What You Should Know About Accessory Dwelling Units
Last year, the California legislature enacted several new laws regulating how local jurisdictions handle Accessory Dwelling Units (ADUs). ADUs are additional living quarters on the same lot as a single-family home. In the past, some cities have passed ordinances that discourage ADU development or make their construction cost prohibitive. The thought behind these new ADU regulations is that by reducing barriers to ADU development, tens of thousands of new ADUs could be built over the next few years and in doing so, help to address, in part, the State’s housing shortage.
The first such new ADU law, Senate Bill 13 prohibits, until January 1, 2025, cities from conditioning approval of any ADU building permit applications on the applicant being the “owner-applicant” of either the primary dwelling or the ADU. Further, agencies cannot impose impact fees on ADUs under 750 square feet.
Assembly Bills 68 and 881 require local agencies to either approve or deny an ADU project within 60 days of receiving a complete building permit application and requires that these applications are CEQA-exempt. The new laws also prohibit local agencies from adopting ADU ordinances that:
- Impose minimum lot size requirements for ADUs;
- Set certain maximum ADU dimensions; and
- Require replacement off-street parking when a “garage, carport or covered parking structure” is demolished or converted to construct the ADU.
What is more interesting is that the new law allows for an ADU as well as a “junior” ADU where certain access, setback and other criteria are met. In other words, in some circumstance, a single-family home can be turned into a triplex.

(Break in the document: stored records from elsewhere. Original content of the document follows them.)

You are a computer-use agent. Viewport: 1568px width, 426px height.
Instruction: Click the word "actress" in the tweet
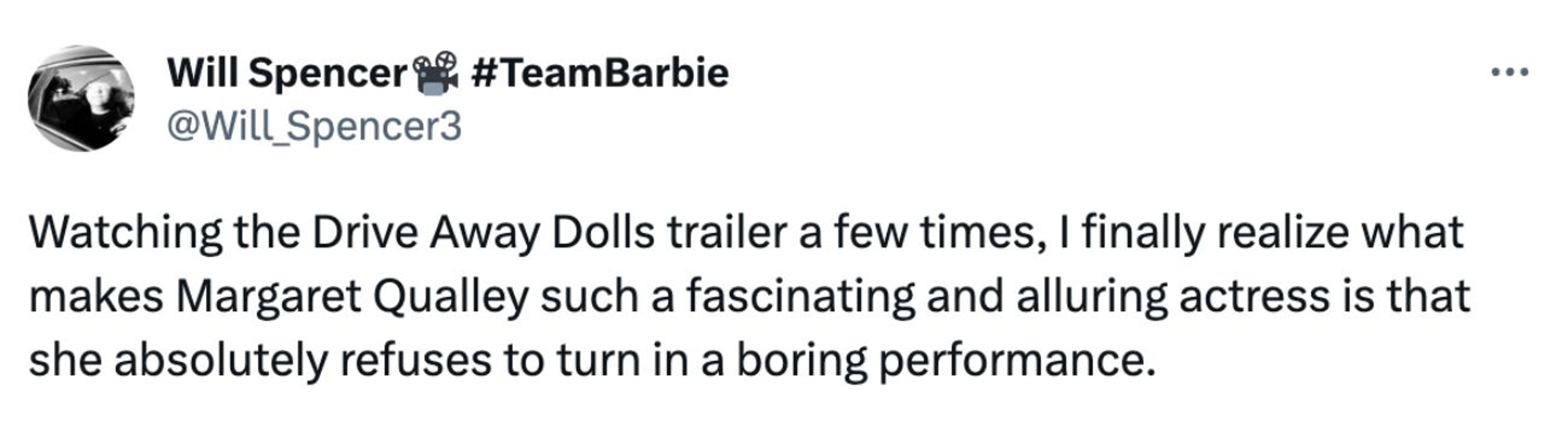click(1254, 297)
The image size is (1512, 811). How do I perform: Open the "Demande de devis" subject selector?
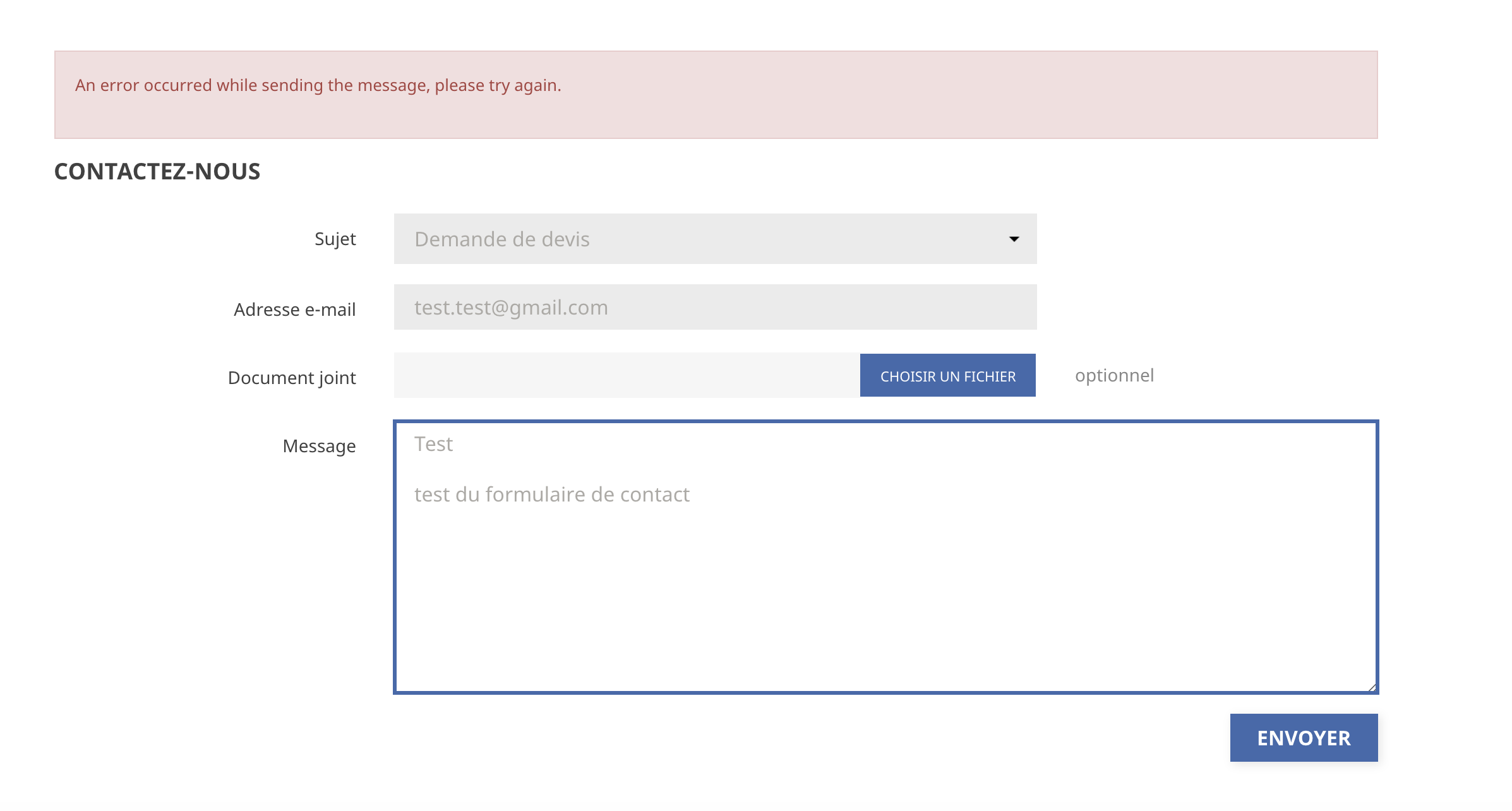[714, 239]
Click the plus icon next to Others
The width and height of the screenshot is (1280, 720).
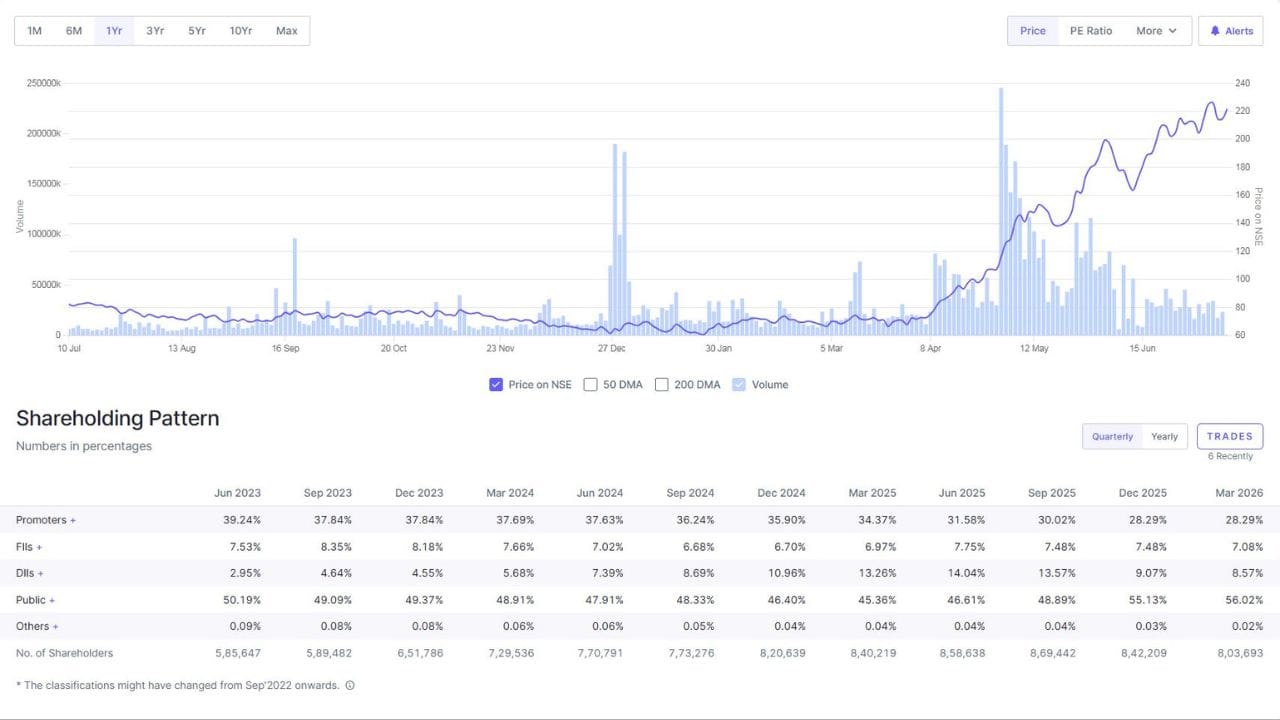pos(55,627)
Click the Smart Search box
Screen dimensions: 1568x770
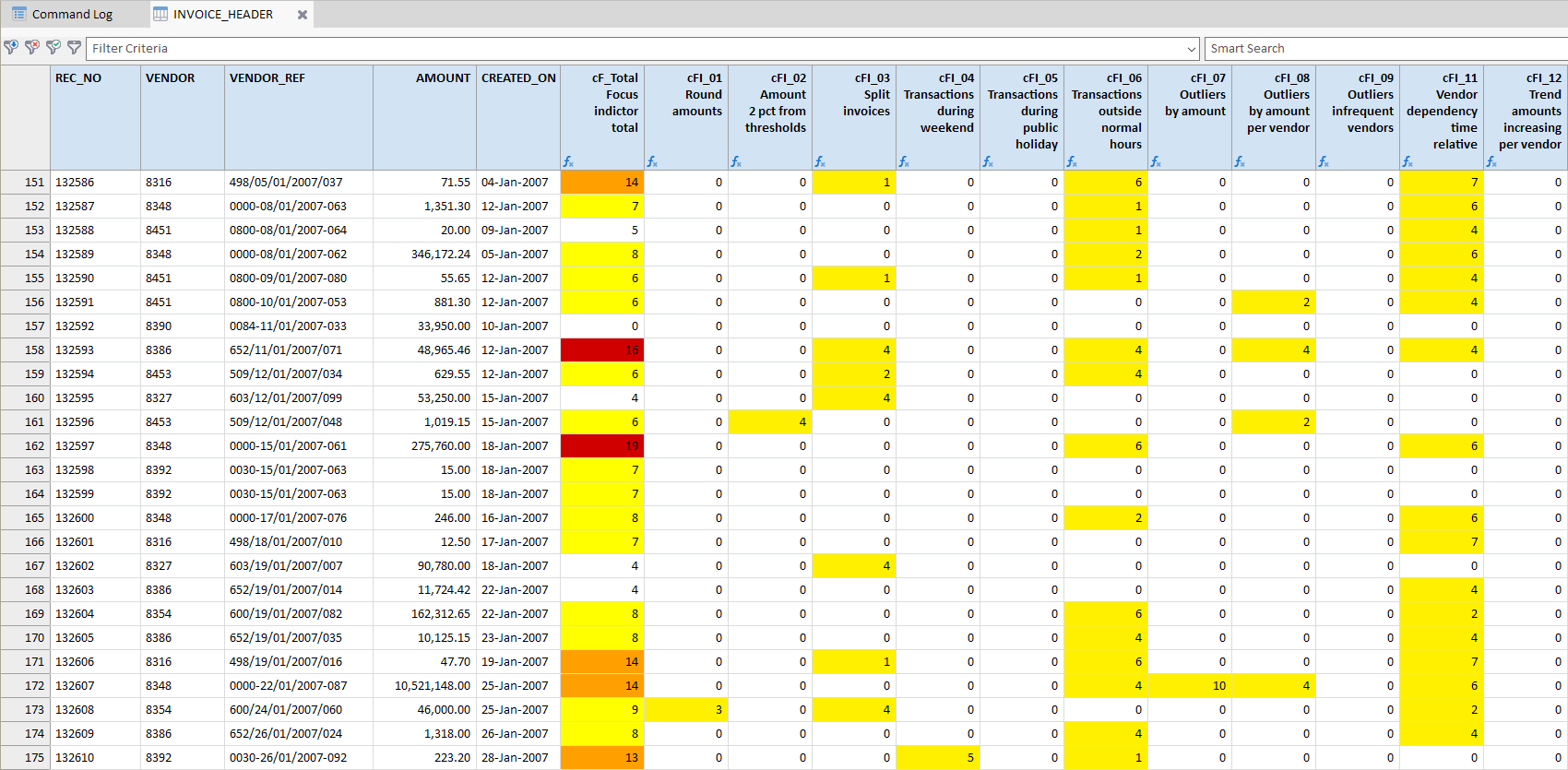(1384, 49)
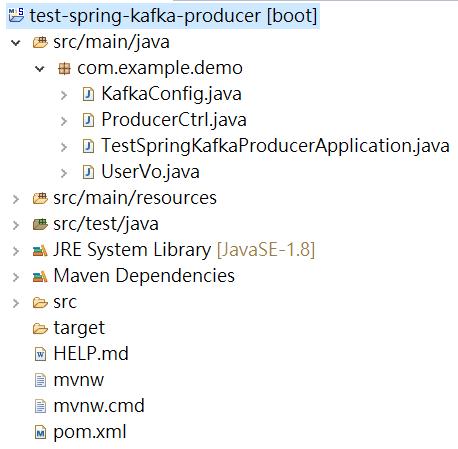Click the com.example.demo package icon
This screenshot has height=449, width=458.
[64, 69]
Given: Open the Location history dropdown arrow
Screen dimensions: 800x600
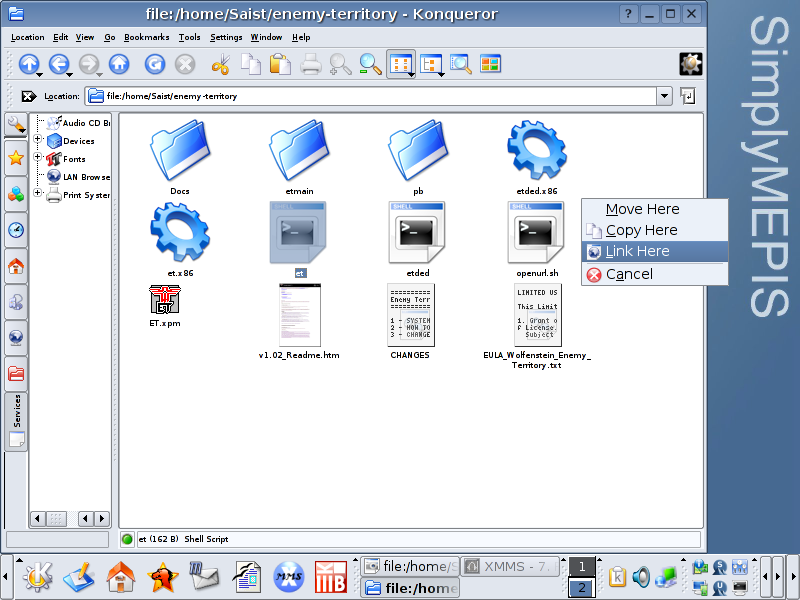Looking at the screenshot, I should coord(664,96).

Additionally, these laws allow opportunities for ADUs in multifamily buildings by utilizing spaces that are storage rooms, boiler rooms, etc., but of course, only when building code standards are met.
Assembly Bill 587 gives local agencies the ability to allow ADUs to be sold or conveyed separately from a primary residence if certain conditions are met. This is an effort to encourage shared ownership models, such as tenancies in common.
Assembly Bill 670 prohibits homeowners’ associations from barring ADUs. Many single-family neighborhoods in California were established as common-interest developments and are typically governed by a set of Covenants, Conditions and Restrictions (CC&Rs), which often restrict the types of construction that can occur within and adjacent to a member’s home. Assembly Bill 670 makes it unlawful for any homeowners’ association to enforce a condition that “prohibits or unreasonably restricts” the construction of ADUs on single-family residential lots.
Finally, Assembly Bill 671 requires local governments to include in their General Plan housing elements plans to encourage and promote the creation of affordable ADUs.
The primary impact of all these changes is that single-family exclusive zoning will be effectively abolished statewide. Most single-family lots will be able to fit a duplex, in the form of a single-family home and an 800 square foot ADU or larger. Many lots will also be able to accommodate three units in the form of a single-family home, ADU and junior ADU. This translates into new opportunities for rental housing providers.
Craig Mordoh is the General Counsel of the Apartment Association and a sole practitioner specializing in providing legal services to rental property owners. He can be reached at (310) 453-6774 or mordohlaw@gmail.com.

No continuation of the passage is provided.